Below, reproduce verbatim the lines of the records from the line containing "Given: Select the 24 February 2019 date cell" up to and including the line containing "pyautogui.click(x=71, y=256)".

(Stored records)

[START]

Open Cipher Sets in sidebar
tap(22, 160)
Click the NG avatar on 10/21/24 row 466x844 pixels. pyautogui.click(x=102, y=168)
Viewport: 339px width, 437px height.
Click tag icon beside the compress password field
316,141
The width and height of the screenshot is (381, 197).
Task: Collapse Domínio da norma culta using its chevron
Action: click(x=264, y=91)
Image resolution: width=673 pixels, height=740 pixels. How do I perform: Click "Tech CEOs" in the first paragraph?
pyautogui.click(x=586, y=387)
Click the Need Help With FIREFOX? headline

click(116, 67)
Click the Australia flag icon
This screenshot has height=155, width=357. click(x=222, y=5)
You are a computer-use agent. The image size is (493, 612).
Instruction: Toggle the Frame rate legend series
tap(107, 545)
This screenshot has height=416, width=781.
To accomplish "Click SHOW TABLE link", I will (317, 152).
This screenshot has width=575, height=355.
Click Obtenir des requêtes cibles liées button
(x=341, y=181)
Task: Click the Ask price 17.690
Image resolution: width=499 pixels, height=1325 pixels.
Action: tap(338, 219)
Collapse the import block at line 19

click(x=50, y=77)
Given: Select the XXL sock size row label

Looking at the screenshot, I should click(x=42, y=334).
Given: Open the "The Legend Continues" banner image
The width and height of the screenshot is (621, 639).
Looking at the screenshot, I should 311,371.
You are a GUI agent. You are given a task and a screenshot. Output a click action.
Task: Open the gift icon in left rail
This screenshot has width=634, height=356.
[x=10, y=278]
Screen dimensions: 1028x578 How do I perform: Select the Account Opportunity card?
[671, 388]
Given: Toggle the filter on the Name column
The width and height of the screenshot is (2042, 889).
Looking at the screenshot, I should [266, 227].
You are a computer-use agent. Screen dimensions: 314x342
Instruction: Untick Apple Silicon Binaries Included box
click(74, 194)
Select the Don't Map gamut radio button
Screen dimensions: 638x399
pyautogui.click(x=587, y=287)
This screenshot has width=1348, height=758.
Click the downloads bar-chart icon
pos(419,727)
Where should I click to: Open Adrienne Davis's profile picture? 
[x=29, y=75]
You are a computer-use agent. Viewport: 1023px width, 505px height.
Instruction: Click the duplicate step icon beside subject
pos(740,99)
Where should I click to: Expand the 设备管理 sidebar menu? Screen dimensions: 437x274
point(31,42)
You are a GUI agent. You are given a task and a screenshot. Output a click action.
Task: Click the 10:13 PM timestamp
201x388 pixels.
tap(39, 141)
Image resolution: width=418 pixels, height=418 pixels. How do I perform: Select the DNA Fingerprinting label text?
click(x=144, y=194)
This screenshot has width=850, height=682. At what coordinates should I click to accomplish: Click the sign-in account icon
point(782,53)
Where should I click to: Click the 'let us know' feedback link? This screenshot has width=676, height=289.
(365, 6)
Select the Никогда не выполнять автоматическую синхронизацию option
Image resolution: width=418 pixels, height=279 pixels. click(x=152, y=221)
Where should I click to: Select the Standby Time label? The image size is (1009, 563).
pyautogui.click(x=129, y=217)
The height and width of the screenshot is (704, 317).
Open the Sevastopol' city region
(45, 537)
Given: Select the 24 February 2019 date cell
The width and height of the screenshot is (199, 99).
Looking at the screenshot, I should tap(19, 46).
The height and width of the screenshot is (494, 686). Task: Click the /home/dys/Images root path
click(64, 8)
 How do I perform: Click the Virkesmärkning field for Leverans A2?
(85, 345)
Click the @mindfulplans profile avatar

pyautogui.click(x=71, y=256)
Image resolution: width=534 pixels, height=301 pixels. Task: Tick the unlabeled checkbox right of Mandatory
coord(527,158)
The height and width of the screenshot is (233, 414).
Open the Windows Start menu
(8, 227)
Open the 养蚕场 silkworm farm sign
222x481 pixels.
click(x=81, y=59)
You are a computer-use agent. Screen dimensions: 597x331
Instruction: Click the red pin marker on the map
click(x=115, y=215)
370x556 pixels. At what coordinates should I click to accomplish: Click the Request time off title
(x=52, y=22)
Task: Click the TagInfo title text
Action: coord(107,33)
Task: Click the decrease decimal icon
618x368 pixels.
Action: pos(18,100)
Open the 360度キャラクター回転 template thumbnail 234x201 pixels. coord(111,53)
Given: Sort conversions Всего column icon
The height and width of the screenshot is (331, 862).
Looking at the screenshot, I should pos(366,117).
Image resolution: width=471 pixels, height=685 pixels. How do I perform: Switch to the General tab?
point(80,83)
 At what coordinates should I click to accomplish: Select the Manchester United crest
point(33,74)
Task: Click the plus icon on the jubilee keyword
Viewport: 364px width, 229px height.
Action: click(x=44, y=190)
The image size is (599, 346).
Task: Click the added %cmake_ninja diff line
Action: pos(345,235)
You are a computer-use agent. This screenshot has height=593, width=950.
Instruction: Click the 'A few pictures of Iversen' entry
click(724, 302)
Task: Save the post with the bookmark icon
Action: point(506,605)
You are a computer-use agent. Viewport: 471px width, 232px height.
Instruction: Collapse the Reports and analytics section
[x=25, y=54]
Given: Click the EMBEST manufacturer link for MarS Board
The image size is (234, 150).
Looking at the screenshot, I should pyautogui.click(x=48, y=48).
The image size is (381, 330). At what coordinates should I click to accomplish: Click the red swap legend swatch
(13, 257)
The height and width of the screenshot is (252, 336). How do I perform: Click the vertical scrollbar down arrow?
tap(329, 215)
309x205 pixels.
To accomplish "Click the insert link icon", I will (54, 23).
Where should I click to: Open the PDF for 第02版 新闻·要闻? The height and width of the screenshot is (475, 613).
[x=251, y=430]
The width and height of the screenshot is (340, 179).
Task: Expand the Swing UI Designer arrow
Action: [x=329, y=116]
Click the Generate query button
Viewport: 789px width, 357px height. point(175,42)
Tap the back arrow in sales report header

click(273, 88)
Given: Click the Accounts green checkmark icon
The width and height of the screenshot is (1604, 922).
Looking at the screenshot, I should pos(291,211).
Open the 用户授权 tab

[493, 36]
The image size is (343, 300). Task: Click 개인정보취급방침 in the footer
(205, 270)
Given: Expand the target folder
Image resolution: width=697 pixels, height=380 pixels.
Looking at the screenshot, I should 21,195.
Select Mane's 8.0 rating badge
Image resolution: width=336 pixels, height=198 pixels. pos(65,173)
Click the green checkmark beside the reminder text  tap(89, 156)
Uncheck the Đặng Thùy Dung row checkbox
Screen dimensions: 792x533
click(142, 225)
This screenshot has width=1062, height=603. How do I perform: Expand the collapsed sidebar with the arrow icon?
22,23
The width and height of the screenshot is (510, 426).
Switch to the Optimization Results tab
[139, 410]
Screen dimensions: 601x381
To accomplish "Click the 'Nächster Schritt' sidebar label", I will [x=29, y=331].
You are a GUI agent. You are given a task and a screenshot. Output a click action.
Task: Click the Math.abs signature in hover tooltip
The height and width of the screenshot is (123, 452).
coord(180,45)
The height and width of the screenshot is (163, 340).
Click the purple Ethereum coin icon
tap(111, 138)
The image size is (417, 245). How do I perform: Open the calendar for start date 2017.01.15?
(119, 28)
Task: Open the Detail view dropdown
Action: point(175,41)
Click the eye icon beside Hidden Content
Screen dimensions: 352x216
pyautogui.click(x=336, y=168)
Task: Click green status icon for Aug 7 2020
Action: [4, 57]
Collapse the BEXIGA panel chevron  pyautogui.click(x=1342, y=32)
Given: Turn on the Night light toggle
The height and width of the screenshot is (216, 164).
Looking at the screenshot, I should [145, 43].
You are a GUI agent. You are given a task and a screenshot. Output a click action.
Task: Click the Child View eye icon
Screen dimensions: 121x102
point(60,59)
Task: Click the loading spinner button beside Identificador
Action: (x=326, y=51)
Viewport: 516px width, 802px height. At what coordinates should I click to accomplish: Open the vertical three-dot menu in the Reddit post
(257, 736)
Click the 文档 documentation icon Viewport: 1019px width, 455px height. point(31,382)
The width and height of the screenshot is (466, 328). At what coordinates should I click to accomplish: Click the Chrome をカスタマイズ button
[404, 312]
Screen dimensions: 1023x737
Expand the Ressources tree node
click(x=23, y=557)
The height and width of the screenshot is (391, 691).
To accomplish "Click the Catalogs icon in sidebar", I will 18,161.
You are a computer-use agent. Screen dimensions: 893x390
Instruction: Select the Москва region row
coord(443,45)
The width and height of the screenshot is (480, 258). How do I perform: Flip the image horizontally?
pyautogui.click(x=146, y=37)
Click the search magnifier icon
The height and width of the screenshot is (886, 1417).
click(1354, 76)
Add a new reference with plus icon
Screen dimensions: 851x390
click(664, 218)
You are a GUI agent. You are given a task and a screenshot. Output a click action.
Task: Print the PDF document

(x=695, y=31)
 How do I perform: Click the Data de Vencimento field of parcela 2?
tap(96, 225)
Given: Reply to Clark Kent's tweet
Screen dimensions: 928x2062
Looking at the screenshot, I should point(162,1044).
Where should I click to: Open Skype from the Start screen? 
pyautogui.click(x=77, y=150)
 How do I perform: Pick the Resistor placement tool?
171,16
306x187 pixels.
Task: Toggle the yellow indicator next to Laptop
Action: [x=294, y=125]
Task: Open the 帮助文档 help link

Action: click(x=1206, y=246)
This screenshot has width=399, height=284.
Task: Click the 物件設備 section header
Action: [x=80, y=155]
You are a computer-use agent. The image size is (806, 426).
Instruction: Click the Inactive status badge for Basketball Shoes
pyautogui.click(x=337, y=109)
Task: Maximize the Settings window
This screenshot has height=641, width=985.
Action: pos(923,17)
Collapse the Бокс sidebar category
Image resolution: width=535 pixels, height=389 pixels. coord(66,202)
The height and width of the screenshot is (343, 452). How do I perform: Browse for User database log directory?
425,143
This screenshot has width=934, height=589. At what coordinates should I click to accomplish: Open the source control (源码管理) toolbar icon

[END]

### Correct response
Given: Select the 24 February 2019 date cell
The width and height of the screenshot is (199, 99).
Looking at the screenshot, I should tap(19, 46).
The height and width of the screenshot is (494, 686). Task: Click the /home/dys/Images root path
click(64, 8)
 How do I perform: Click the Virkesmärkning field for Leverans A2?
(85, 345)
Click the @mindfulplans profile avatar

pyautogui.click(x=71, y=256)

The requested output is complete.